Mais comment se fait-il que nous devenons conscients de nous-mêmes ?
La conscience-de-soi n’est possible que quand la raison est présente, qu’on appelle aussi l’intellect, ou le logos. Cela également, nous devons le comprendre plus profondément. Commençons par la notion de « intellect ».
Intellect vient du latin intellegere, composé par inter (parmi, entre) + legere (lire) : donc lire parmi ou lire entre. Cela nous donne 2 significations:
Abstrait vient du latin abs et trahere. Abs veut dire « hors, ou sorti », et trahere veut dire » tirer ". Qu’est-ce qu’on tire en dehors de quoi ? Quand un être vivant et conscient — nous parlons d’un corps vivant et des premiers cinq adjuvats — reçoit la raison (ou l’intellect), cet être devient capable de détacher l’idée d’une chose de la chose elle-même, ou de sortir l’idée de la chose et de la retenir dans sa conscience telle que ce n’est plus nécessaire que la chose soit concrètement présente pour pouvoir la « voir ». Cet être vivant et conscient a reçu l’aptitude de rendre les choses concrètes en images de pensée auxquelles des mots sont attachés, et d’exprimer la totalité de ces images de pensée à un moment ultérieur.
Chez les jeunes enfants d’environs 3 ans nous pouvons observer le moment où la raison émerge dans leur conscience. Dans la discipline qu’on appelle la psychologie du développement, on a appelé cela la fonction sémiotique qui se développe. La sémiotique étudie le fonctionnement et la signification des signes et des symboles. Un mot est un signe, un symbole qui représente quelque chose. Quand les psychologues du développement disent que la fonction sémiotique est éveillée, ils veulent dire que le jeune enfant est devenu capable de raconter le soir à la maison ce qui s’est passé dans sa classe le matin.
Alors, avec toutes ces idées variées et les mots qui représentent ces idées, de différentes combinaisons peuvent être faites qui sont nouvelles.

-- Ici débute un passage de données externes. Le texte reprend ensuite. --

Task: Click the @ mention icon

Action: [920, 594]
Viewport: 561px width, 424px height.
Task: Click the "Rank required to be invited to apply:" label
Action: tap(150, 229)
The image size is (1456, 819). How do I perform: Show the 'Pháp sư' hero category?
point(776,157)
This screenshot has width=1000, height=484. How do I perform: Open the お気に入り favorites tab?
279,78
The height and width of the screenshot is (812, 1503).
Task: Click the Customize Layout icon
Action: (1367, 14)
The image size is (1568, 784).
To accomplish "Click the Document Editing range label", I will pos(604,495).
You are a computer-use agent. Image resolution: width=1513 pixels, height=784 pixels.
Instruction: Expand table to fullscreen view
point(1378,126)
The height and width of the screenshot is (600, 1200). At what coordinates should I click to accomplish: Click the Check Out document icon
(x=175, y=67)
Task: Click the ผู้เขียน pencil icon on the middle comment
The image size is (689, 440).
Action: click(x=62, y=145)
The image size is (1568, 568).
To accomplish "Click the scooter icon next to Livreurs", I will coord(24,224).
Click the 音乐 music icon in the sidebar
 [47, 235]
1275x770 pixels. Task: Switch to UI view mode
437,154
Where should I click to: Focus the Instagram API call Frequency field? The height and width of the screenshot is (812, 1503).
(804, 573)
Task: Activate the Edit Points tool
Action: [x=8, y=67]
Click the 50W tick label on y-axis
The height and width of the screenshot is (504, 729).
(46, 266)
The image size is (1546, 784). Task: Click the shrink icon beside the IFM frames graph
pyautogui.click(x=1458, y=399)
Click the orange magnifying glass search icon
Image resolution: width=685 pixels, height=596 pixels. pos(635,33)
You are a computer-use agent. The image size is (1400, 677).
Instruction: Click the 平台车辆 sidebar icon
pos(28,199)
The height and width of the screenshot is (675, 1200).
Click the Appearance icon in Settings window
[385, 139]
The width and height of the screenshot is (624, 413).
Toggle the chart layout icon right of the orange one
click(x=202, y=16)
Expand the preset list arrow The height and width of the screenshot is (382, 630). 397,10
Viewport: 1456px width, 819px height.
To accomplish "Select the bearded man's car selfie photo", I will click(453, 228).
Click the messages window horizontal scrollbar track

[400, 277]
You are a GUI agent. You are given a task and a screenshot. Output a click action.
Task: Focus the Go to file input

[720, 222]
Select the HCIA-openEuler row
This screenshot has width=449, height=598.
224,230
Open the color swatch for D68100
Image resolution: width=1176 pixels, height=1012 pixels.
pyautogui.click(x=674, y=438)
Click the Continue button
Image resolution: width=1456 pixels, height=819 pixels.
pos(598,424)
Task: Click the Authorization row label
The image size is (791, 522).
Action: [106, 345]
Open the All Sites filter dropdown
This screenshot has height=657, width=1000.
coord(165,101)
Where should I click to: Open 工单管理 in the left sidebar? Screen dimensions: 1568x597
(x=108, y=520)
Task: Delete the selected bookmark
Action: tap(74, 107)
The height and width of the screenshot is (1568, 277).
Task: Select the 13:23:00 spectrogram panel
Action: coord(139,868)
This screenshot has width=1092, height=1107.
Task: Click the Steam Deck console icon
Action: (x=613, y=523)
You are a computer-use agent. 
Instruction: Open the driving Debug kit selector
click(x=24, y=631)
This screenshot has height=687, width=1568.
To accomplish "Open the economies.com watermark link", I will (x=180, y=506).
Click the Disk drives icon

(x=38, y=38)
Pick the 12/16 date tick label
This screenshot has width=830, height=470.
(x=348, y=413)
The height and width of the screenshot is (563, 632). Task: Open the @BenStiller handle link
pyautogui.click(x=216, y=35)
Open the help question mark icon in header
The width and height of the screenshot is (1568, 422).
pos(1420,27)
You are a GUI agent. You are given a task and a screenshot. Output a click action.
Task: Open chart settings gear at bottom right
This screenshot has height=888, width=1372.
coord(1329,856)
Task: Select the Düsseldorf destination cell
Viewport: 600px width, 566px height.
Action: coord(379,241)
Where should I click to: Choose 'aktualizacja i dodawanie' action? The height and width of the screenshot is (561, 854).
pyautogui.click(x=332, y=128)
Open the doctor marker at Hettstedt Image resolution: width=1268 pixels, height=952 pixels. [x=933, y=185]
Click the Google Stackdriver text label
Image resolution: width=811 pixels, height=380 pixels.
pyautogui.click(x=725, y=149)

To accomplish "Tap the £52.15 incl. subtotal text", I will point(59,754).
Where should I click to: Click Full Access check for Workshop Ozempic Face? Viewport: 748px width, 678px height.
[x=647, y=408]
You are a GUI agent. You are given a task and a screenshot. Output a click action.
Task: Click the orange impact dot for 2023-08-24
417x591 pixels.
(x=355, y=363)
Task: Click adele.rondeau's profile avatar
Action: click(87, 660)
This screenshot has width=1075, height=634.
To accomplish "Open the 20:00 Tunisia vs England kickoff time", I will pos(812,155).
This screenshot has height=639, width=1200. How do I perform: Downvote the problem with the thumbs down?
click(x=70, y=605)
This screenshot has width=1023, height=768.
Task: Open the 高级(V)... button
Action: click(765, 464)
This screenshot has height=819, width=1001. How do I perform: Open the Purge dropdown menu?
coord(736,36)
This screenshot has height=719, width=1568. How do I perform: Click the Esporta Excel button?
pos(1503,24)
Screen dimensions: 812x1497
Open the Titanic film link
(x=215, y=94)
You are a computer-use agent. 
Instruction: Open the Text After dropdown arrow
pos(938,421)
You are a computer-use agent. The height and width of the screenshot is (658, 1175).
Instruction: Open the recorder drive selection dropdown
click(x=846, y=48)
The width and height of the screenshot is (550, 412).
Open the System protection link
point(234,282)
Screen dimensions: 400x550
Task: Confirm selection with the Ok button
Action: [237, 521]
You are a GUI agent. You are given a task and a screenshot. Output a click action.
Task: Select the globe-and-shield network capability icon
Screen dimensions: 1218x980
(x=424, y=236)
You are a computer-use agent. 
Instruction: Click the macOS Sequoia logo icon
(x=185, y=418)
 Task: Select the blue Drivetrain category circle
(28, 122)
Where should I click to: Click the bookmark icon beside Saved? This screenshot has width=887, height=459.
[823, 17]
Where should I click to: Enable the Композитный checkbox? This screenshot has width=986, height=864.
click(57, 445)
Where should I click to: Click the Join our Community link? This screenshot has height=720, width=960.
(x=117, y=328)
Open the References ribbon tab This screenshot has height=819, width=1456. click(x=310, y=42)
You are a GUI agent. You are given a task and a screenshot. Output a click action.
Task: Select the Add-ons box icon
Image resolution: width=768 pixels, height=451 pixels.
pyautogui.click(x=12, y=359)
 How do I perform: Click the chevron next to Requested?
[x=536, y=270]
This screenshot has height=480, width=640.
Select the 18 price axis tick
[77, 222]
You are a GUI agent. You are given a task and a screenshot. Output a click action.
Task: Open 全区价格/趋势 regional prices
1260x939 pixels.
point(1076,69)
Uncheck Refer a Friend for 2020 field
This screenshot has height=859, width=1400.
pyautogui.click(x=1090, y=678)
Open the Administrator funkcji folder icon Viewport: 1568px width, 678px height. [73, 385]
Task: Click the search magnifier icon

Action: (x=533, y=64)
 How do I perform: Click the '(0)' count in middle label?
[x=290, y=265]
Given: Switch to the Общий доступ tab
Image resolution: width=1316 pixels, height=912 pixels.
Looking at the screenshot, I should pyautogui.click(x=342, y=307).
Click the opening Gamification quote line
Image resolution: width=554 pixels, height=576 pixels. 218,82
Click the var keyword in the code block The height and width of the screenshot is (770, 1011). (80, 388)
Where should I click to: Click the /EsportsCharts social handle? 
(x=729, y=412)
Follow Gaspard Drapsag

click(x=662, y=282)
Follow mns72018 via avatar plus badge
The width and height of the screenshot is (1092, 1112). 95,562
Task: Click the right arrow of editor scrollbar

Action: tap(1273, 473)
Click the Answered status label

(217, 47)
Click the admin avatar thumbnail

C’est ce que nous appelons « inventer ». Non seulement toutes ces nouvelles combinaisons d’idées peuvent être exprimées en mots, mais ces êtres doués de raison peuvent également donner une forme matérielle à ce qu’ils ‘voient’ et inventent dans leur pensée, et donc être créatifs. Tous les outils, toutes les technologies ont été inventées de cette manière : en combinant des idées. Mais également le commerce résulte de cette aptitude d’abstraction. Même dans le troc nous voyons comment cette abstraction nous permet d’estimer une valeur égale de différentes choses. Seul l’homme fait du troc et fait des affaires. Aucun chien échangera ou troquera des os avec un autre.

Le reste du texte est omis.